──────── Information shown ────────

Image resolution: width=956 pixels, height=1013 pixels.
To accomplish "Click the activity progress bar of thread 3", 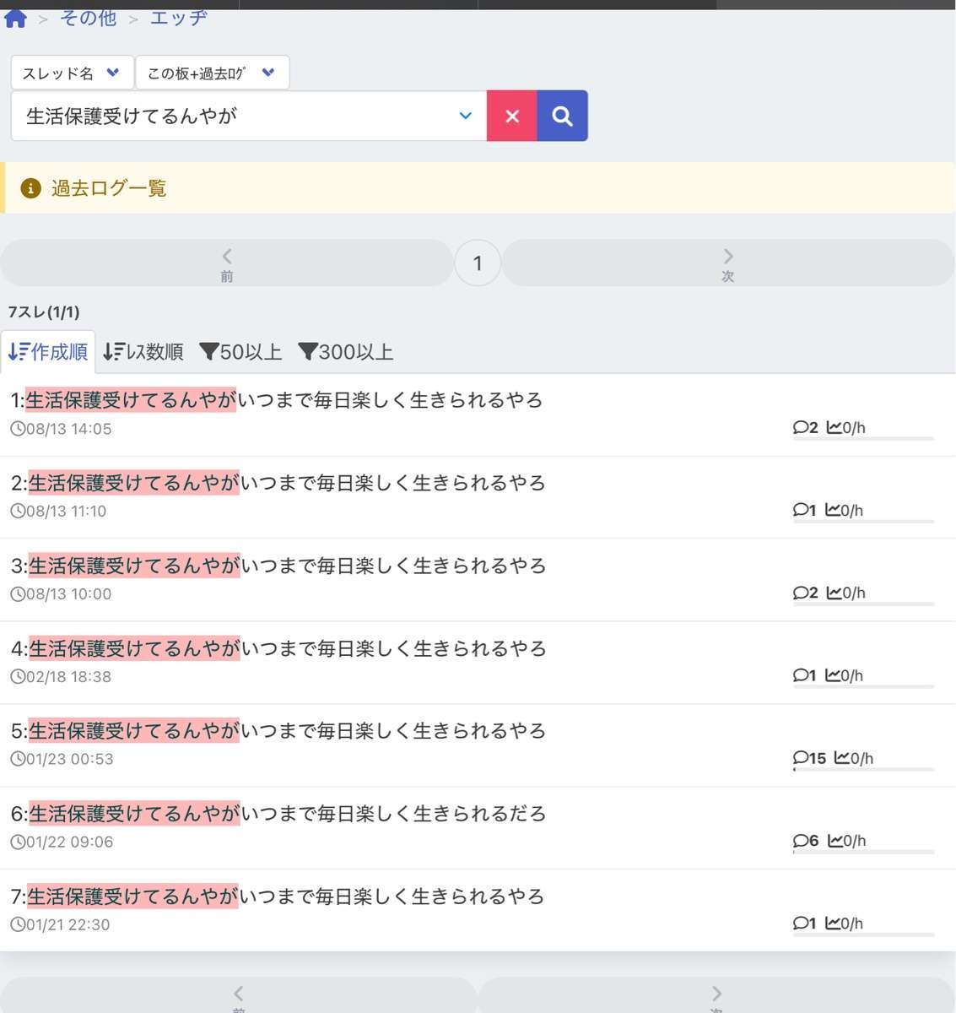I will point(863,604).
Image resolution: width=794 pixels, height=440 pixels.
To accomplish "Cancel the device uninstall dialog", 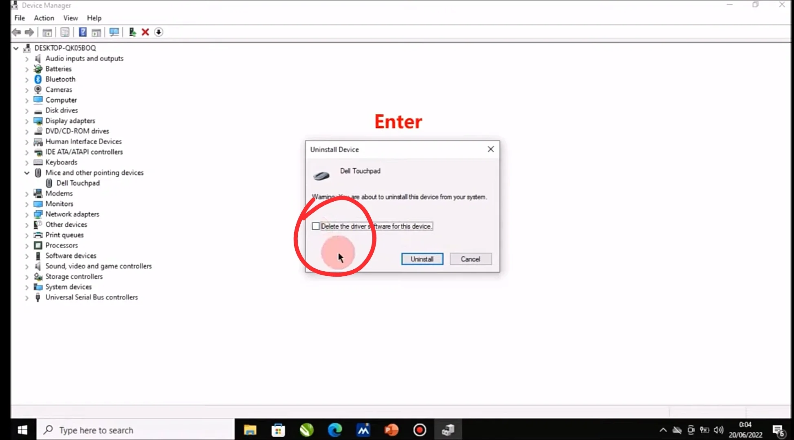I will point(470,258).
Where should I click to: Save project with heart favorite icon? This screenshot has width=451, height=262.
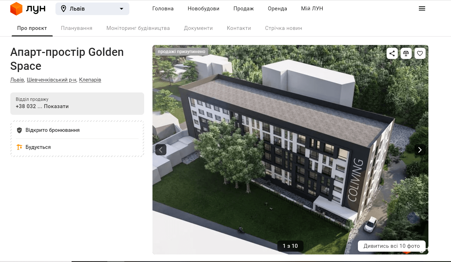420,53
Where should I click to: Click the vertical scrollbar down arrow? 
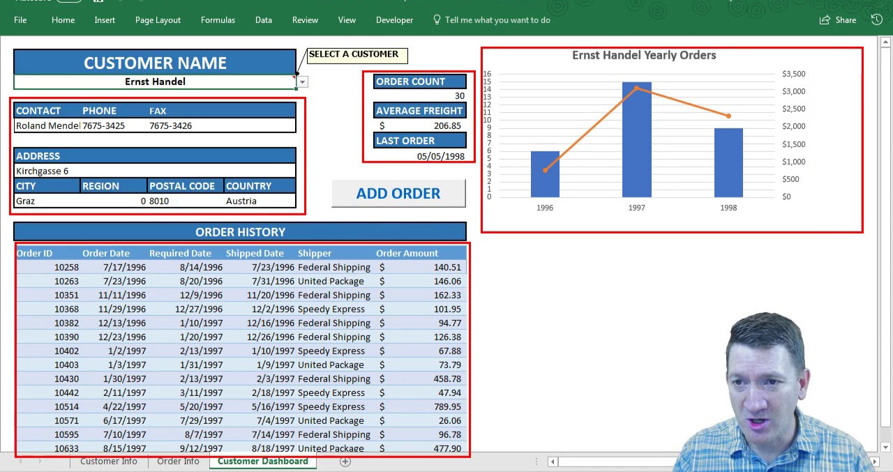tap(886, 447)
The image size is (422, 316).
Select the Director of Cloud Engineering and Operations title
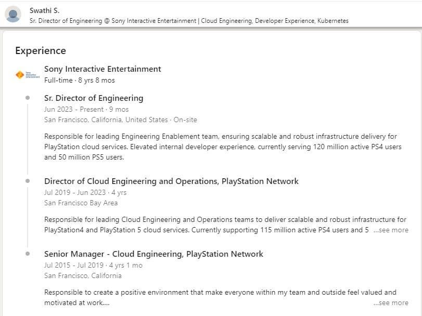click(171, 181)

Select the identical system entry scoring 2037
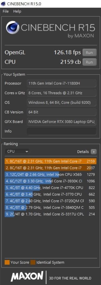(50, 168)
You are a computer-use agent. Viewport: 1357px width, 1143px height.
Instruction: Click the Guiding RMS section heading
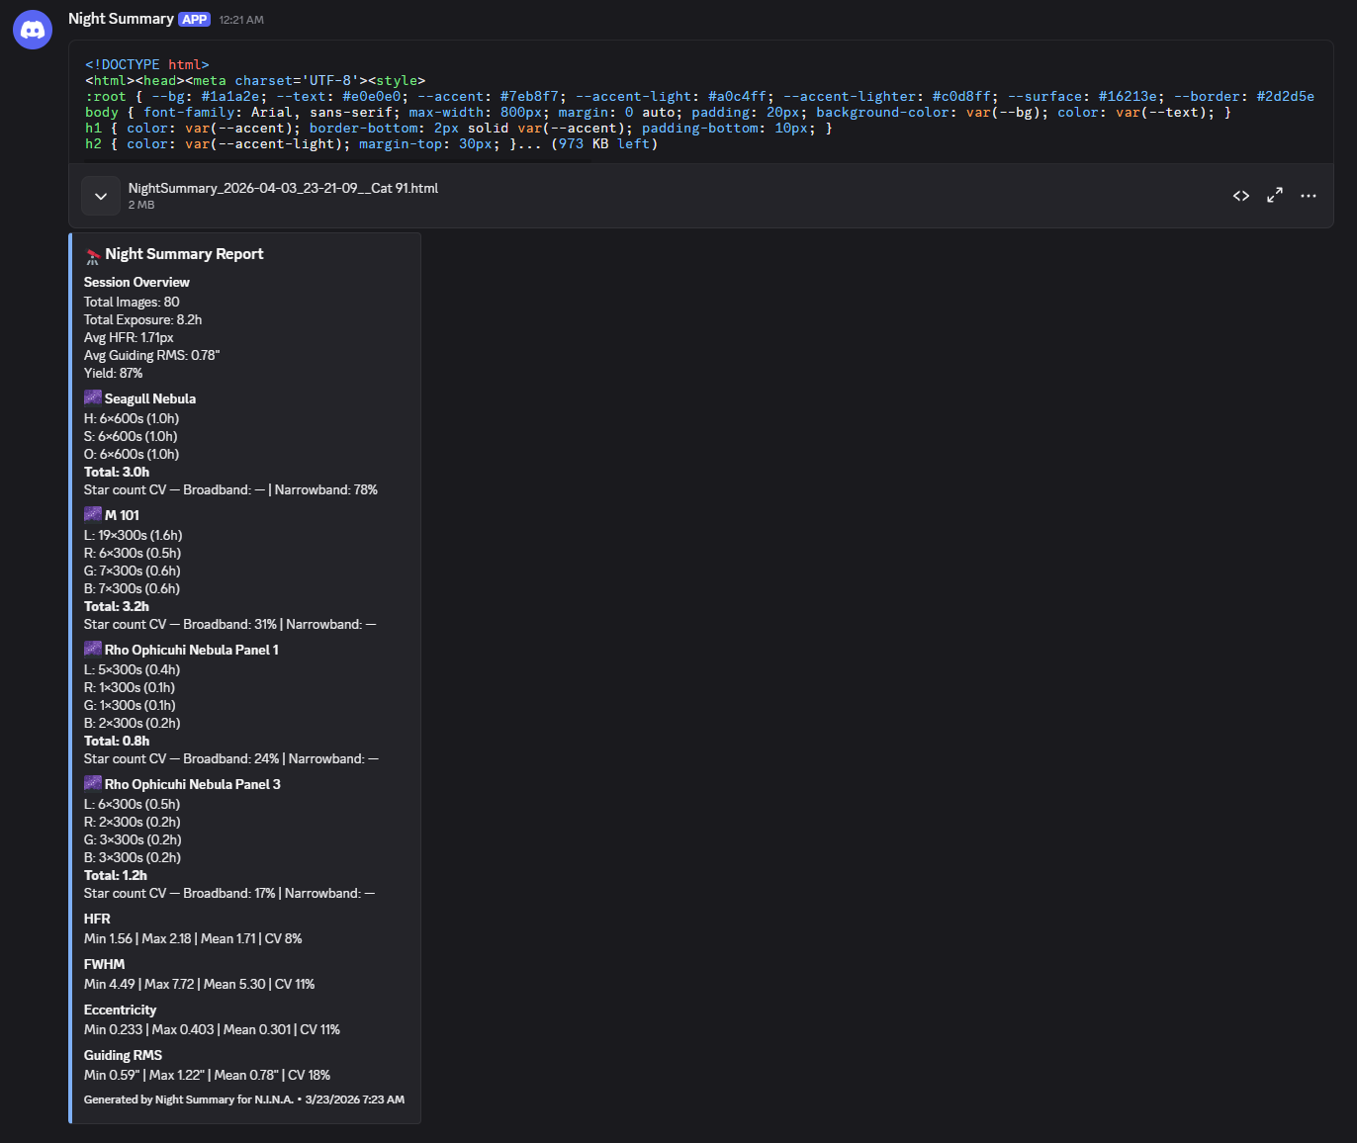coord(123,1055)
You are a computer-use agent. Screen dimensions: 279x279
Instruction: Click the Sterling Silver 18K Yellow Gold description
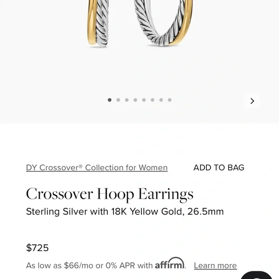[x=125, y=212]
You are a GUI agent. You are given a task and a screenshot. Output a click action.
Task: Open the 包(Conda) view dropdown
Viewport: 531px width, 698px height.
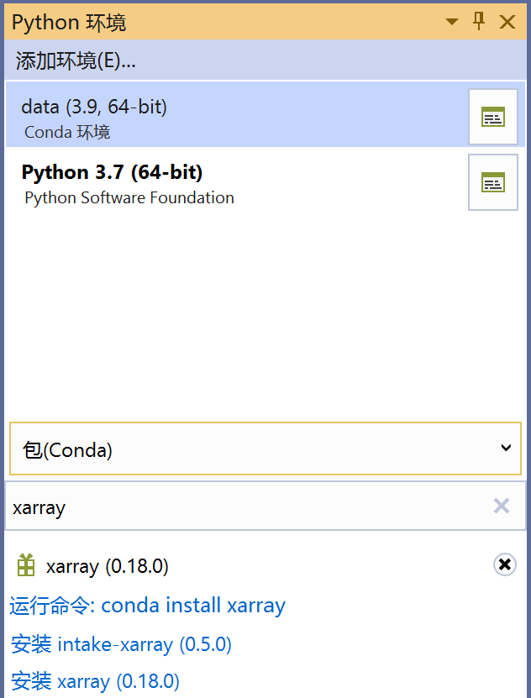[x=266, y=449]
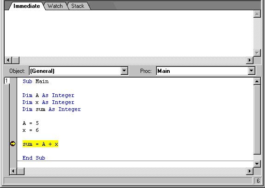The image size is (265, 188).
Task: Click the Immediate pane scroll left arrow
Action: 8,60
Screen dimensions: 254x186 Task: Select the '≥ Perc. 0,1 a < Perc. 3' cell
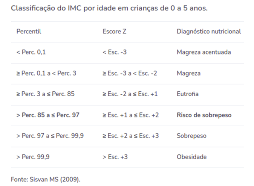(46, 73)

────────

Make an exact copy of only those lines that run from the line with "Select the identical" through the end of the records, excluding pictures.

Exercise response:
Select the identical system entry scoring 2037
(50, 168)
You are a computer-use agent. Viewport: 1357px width, 1143px height.
Instruction: Click the Guiding RMS section heading
coord(123,1055)
You are a computer-use agent. Screen dimensions: 279x279
Instruction: Click the Sterling Silver 18K Yellow Gold description
[x=125, y=212]
You are a GUI agent. You are given a task and a screenshot. Output a click action.
Task: Open the 包(Conda) view dropdown
Viewport: 531px width, 698px height.
[x=266, y=449]
The image size is (265, 188).
Task: Click the Immediate pane scroll left arrow
Action: 8,60
Screen dimensions: 254x186 Task: Select the '≥ Perc. 0,1 a < Perc. 3' cell
(46, 73)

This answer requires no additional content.